What they do
Stonemasons cut and shape a range of hard and soft blocks in materials such as granite, marble, limestone, sandstone, bluestone and slate to produce stone monuments and structures. They make kitchen benchtops and bathroom vanities, or may specialise in commercial stone facades, architectural features such as fireplaces and window frames, or ornamental garden pieces. They may also repair and maintain historical monuments or buildings.
In Western Australia, stonemasons work on residential and commercial projects, and on old buildings, churches and monuments throughout the State.
Stonemasons work both indoors in manufacturing workshops or factories, and outdoors on residential, commercial and historical buildings. Stone workshops and factories are well ventilated spaces. Stonemasons may be required to work at heights on scaffolding and are required to follow proper workplace safety standards, which minimises any associated risks. They may work overtime or on weekends, depending on the project requirements.
Tools and technologies
Stonemasons interpret blueprints to plan the materials required, and use a range of equipment such as planing machines, gang saws, diamond circular saws and polishers to split, shape and polish stone products. They work from templates and use a variety of chisels, punches and hammers to cut and carve ornamental masonry.
How do I become one?
Education and training
To become a stonemason you usually need to undertake a stonemason (no monumental) or stonemason (with monumental) apprenticeship. The apprenticeships usually take 42 months to complete and is available as school-based apprenticeships.
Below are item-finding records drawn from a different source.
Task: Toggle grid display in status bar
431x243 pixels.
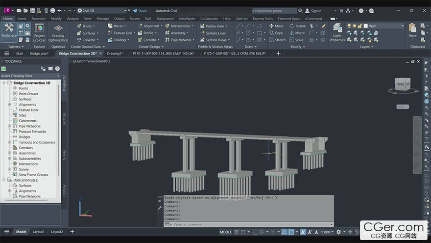Action: click(236, 232)
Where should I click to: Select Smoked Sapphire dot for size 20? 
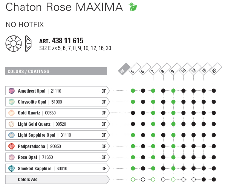click(214, 168)
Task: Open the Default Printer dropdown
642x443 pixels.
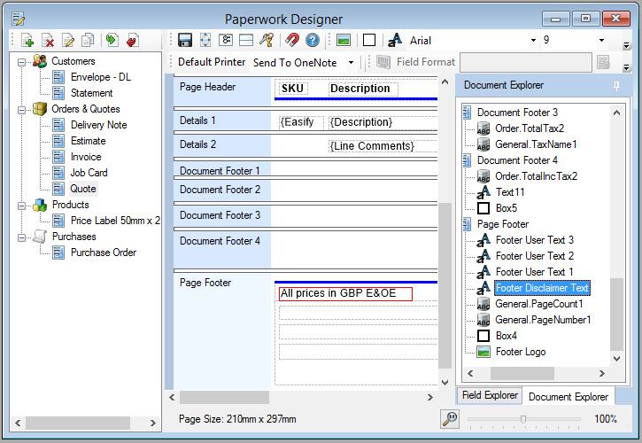Action: [351, 63]
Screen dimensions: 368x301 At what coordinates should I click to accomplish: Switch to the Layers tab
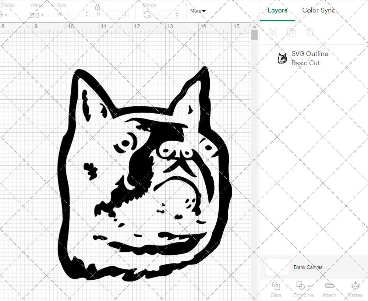coord(277,10)
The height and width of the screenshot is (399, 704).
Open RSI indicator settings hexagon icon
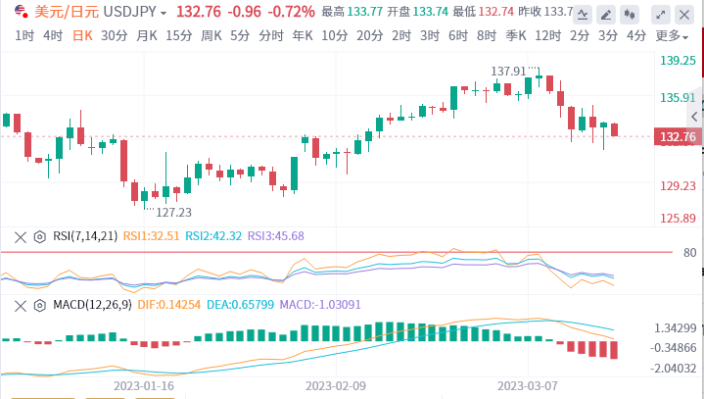pyautogui.click(x=39, y=237)
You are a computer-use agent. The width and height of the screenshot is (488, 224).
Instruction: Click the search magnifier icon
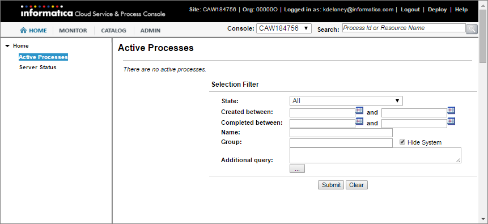click(x=472, y=29)
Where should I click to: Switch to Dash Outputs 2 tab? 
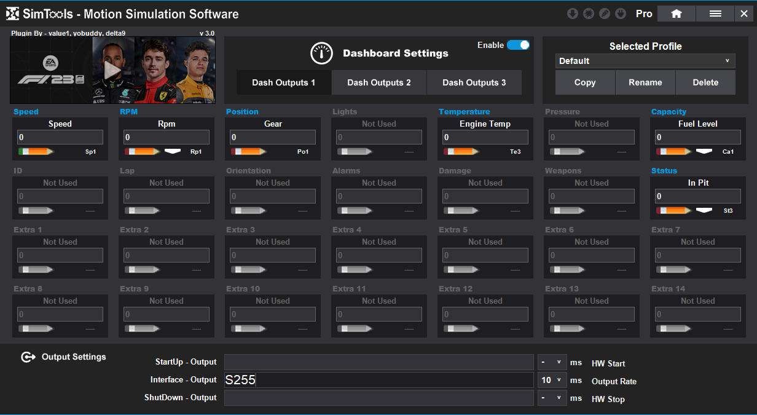(379, 82)
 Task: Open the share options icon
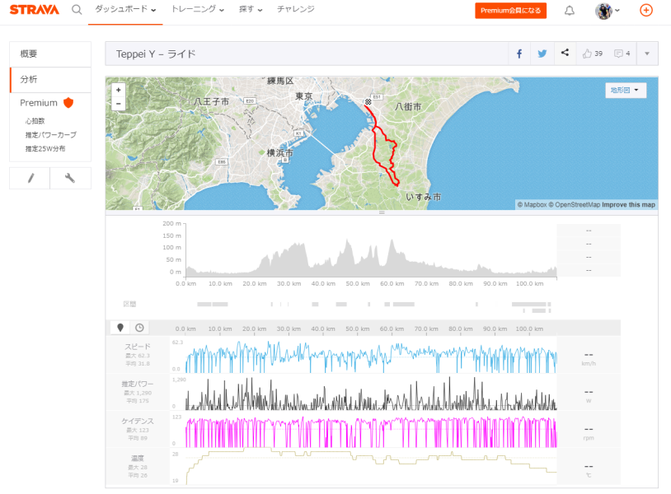pyautogui.click(x=565, y=53)
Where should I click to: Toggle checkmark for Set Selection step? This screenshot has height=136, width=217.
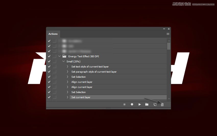click(x=49, y=77)
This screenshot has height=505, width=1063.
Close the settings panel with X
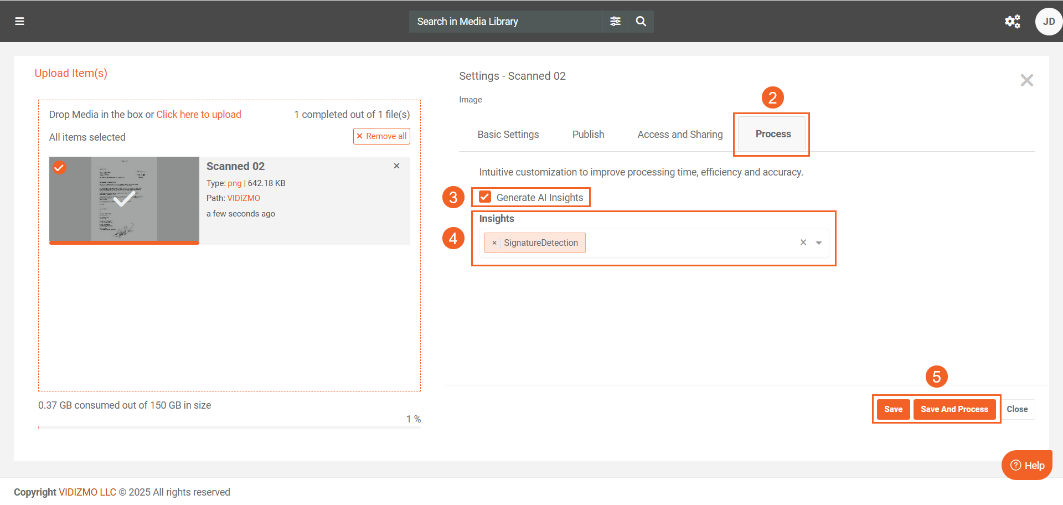click(x=1026, y=80)
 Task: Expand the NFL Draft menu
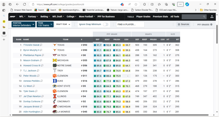pos(58,17)
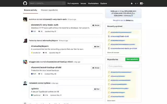Open the notifications bell
The image size is (167, 104).
coord(132,3)
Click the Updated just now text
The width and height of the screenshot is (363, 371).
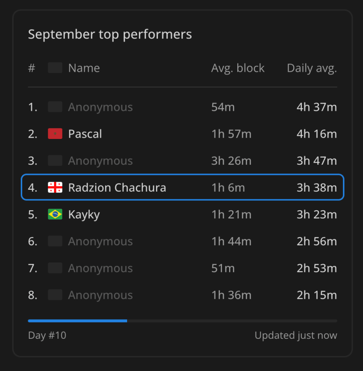[x=296, y=336]
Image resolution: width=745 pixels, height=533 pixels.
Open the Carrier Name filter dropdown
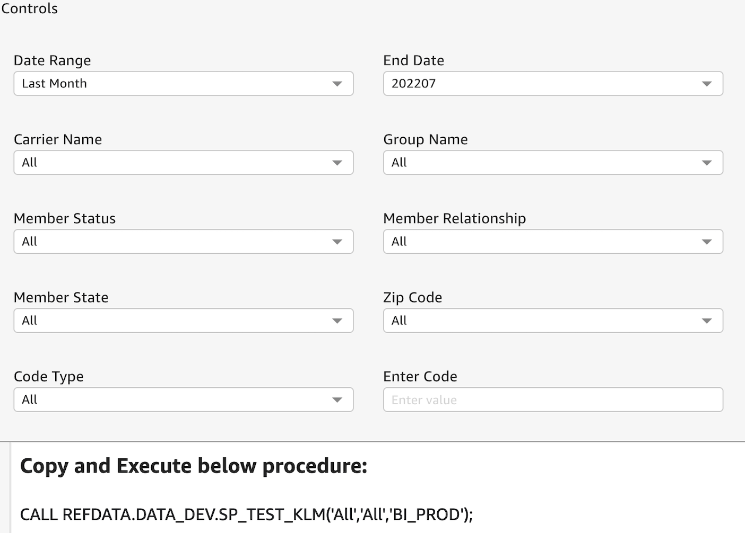point(183,162)
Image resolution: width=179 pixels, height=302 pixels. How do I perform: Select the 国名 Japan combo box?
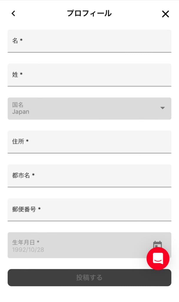(90, 109)
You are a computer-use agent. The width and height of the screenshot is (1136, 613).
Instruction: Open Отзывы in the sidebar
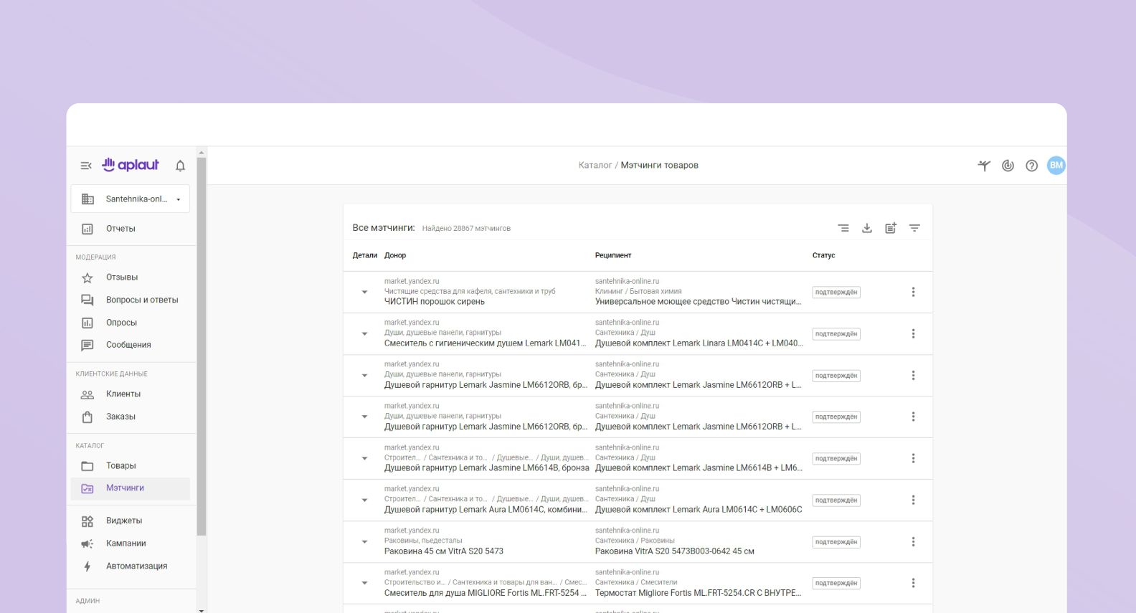[122, 277]
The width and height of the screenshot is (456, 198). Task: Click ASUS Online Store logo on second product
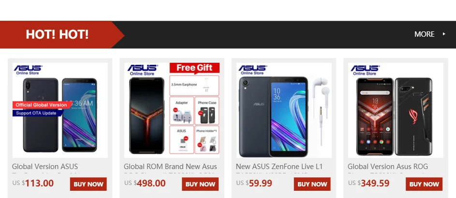[142, 70]
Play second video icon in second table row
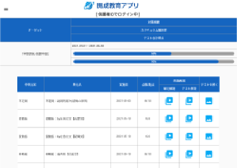Viewport: 237px width, 168px height. [x=189, y=119]

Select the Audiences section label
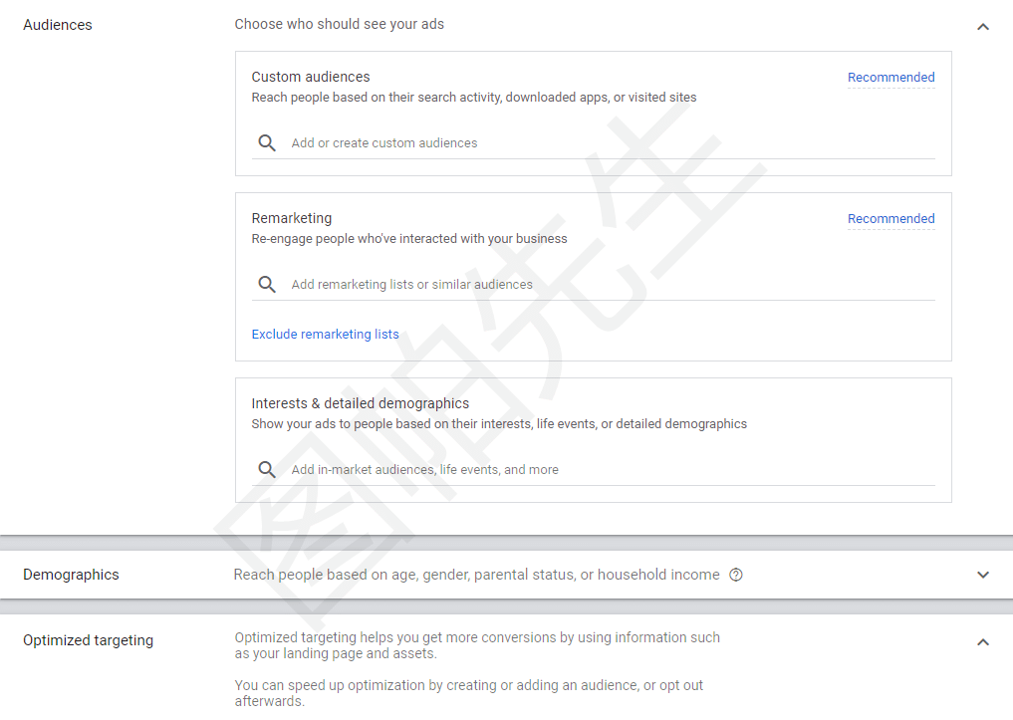[57, 24]
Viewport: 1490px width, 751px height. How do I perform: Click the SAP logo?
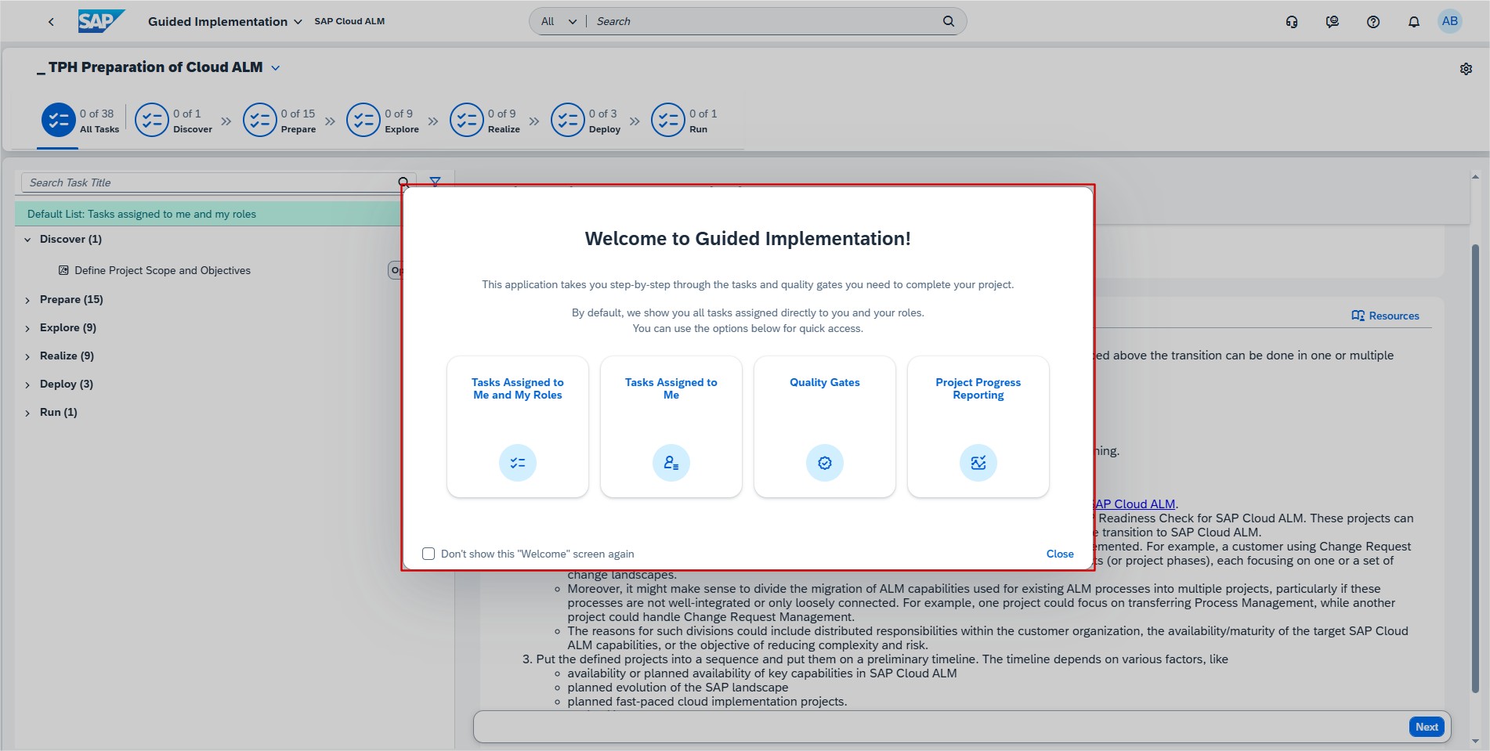pyautogui.click(x=100, y=21)
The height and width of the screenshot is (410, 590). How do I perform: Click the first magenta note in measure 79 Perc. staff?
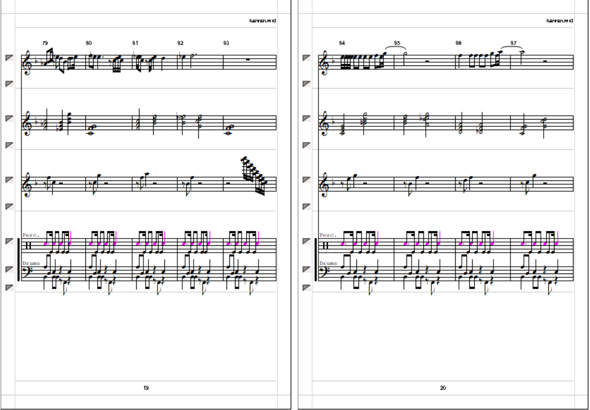[47, 244]
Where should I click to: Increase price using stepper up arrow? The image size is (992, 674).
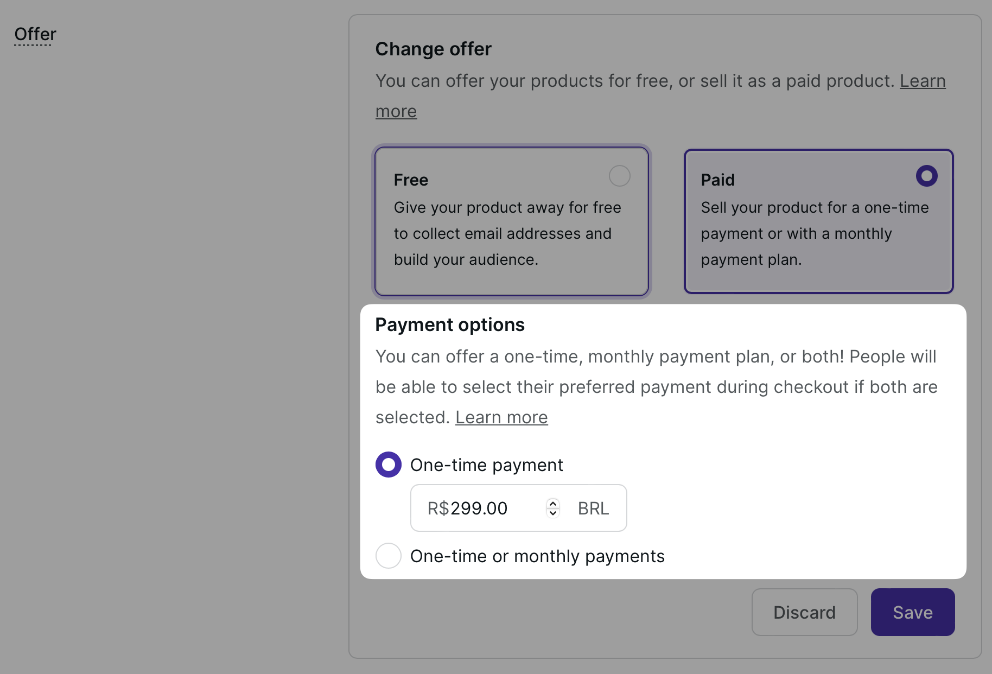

Apprenticeships and traineeships
As an apprentice or trainee, you enter into a formal training contract with an employer, enabling you to complete training towards a nationally recognised qualification. You spend time working and learning practical skills on the job and you spend some time undertaking structured training with a registered training provider.
You can do an apprenticeship or traineeship if you are a school-leaver, re-entering the workforce or as an adult or mature-aged person wishing to change careers. You can even begin your apprenticeship or traineeship while you're still at school.
If you are still at school you can access an apprenticeship through your school. Talk to your school's VET Co-ordinator to start your training now through VET in Schools. If you are no longer at school you can apply for an apprenticeship or traineeship and get paid while you learn and work.
Required registration and licensing
Stonemasons working in the construction industry must undergo safety induction training and be issued with a Construction Induction Training Card (commonly known as a "White Card"). In WA, training is conducted by registered training organisations authorised by WorkSafe.
To work as a stonemason in Western Australia you will need to obtain builders’ registration from the Department of Mines, Industry Regulation and Safety, or work under the supervision of a registered building practitioner, if you carry out work valued at more than $20,000.